Sirius appealed the Turtles case.
Also recall that the major labels filed a separate case in California state court before California Superior Court Judge Mary H. Strobel. The labels essentially won that case when California Judge Strobel followed similar reasoning to federal Judge Gutierrez . However, the California judge handed down her opinion after Sirius filed its appeal in the federal case applying California law.
So because Sirius lost both cases, the Turtles may be able to stop the Sirius appeal in the band’s federal court case if they can rely on the decision in the major label State court case.
Two parallel cases in two different court systems, both interpreting California law.
Here’s where it gets interesting.
Before federal Judge Gutierrez decided the Turtles federal case, California Judge Strobel in the major label case issued a preliminary ruling that looked like the court was going to rule against the major labels. Lucky for them, the artists got a favorable decision first, and lucky for everyone except Sirius, the California Judge Strobel in the major label case reversed her preliminary ruling tilting against the labels and adopted federal Judge Gutierrez’s argument as a matter of California law.
But–in its appeal, Sirius is essentially asking the 9th Circuit for rule on what the California law would be–except that after Sirius filed its appeal, we got California Judge Strobel ‘s ruling. So we now know what the California law is in fact, after the appeal was filed with federal Judge Gutierrez, but before he ruled on the appeal.
“The ‘tentative’ ruling in the [labels'] case which Sirius XM claimed reached an ‘opposite conclusion’ had ceased to be tentative and, more importantly, had ceased to be opposite,” the [Turtles] filing said.
“Sirius XM claimed not to know about the falsity of its representations when it filed its motion. However, even under its own explanation, it knew within minutes of its filing — and it also knew that the false statements were the foundation for its motion,” The Turtles said. “Yet, rather than withdrawing its motion, Sirius XM insisted on proceeding with it even though it had no factual basis and even less of a legal basis”….
To win an immediate appeal of that decision, Sirius is going to have to prove more than just a judicial conflict over the issue. It’ll also have to show that such a move would be likely to speed up the case — another hurdle The Turtles said [in their filing] that Sirius couldn’t meet.
“Although their music is timeless, the artists who created pre-1972 recordings are aging and depend on the royalties from a marketplace that has been ravaged by piracy,” the filing said. “The artists who hope to benefit from this litigation are necessarily going to suffer tremendously from the delay that would result from an interlocutory appeal.”
The split between Judge Gutierrez’s decision and the tentative ruling weeks prior from Judge Strobel was initially a kind of silver lining for Sirius after the sound defeat in federal court. That changed on October 15th, when Judge Strobel heavily cited Judge Gutierrez’s decision in reversing course.

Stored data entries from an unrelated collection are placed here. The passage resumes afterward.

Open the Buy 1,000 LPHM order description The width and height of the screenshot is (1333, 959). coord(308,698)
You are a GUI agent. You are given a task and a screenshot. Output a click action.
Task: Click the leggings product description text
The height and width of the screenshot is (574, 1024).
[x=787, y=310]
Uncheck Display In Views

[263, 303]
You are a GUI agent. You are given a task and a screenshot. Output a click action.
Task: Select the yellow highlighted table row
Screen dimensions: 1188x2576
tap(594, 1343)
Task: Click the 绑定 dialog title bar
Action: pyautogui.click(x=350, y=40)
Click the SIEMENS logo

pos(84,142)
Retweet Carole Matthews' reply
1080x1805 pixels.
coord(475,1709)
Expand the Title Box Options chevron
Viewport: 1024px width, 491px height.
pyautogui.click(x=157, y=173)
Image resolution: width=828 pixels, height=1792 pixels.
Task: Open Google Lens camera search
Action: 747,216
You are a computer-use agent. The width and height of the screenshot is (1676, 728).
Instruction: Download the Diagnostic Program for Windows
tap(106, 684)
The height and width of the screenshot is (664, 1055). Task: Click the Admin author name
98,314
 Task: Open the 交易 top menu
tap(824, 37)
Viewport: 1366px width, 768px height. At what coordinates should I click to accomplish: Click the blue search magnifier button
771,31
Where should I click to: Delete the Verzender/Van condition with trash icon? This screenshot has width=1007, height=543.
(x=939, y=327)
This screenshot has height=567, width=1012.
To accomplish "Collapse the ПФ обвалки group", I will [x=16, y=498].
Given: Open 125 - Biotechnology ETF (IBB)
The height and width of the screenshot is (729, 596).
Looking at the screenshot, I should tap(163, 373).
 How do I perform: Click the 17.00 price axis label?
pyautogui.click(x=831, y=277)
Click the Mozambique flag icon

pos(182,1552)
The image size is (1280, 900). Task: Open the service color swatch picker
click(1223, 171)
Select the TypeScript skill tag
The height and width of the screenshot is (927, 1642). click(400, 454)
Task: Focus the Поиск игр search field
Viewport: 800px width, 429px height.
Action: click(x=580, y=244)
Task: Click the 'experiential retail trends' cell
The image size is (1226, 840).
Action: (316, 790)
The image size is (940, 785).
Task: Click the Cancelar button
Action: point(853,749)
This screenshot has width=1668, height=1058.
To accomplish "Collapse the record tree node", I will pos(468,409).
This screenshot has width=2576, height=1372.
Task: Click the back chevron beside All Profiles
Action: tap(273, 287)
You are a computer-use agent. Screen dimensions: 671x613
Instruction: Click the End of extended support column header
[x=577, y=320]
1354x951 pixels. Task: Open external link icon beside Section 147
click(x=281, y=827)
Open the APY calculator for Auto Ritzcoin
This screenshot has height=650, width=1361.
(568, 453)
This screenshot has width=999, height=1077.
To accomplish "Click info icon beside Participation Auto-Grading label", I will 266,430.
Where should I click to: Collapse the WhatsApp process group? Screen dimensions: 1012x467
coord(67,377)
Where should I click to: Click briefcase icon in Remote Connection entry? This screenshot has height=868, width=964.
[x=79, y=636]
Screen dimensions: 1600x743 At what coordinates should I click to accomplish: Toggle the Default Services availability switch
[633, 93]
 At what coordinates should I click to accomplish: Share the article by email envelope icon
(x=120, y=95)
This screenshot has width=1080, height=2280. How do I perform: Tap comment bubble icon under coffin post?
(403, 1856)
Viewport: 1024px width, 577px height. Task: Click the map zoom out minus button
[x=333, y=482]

So Sirius may not be able to appeal the ruling against them by Judge Gutierrez and may have to move on to the damages phase of the case. (Sirius may be able to appeal later on a different basis.) More intrepid lawyering by Henry Gradstein and Harvey Geller. And when you find Google Shill Listers referring to Flo & Eddie as “the company that owns the Turtles recordings”, i.e., spinning a holding company solely owned by Mark Volman and Howard Kayman rather than acknowledging an artist victory, you know that artists are winning.
Also realize that Gradstein and Geller also sued Pandora on the same issues in the same federal court where they had just won a favorable ruling from federal Judge Gutierrez. And it’s all just a brilliant bit of lawyering.
Why is Sirius continuing this scorched earth policy against old guys and dead cats? Time to settle your case folks.
Also recall that SoundExchange backed the RESPECT Act that will almost certainly be reintroduced in the next Congress (i.e., after Congress returns in January). The RESPECT Act would fix the pre-72 issue for digital performances. Sirius and Pandora had both opposed the RESPECT Act on the bizarre grounds that the Congress intended to screw the creators of our legacy of recorded music out of royalties for webcasting and simulcasting.
Of course the most Orwellian part of especially Pandora’s opposition to the RESPECT Act is because they wanted to help artists. Yes, that’s right. They wanted to help artists with something called “full federalization”. Well, they got full federalization alright, just not in the location they were expecting it.
As a great drummer used to say, it’s all in the wrist.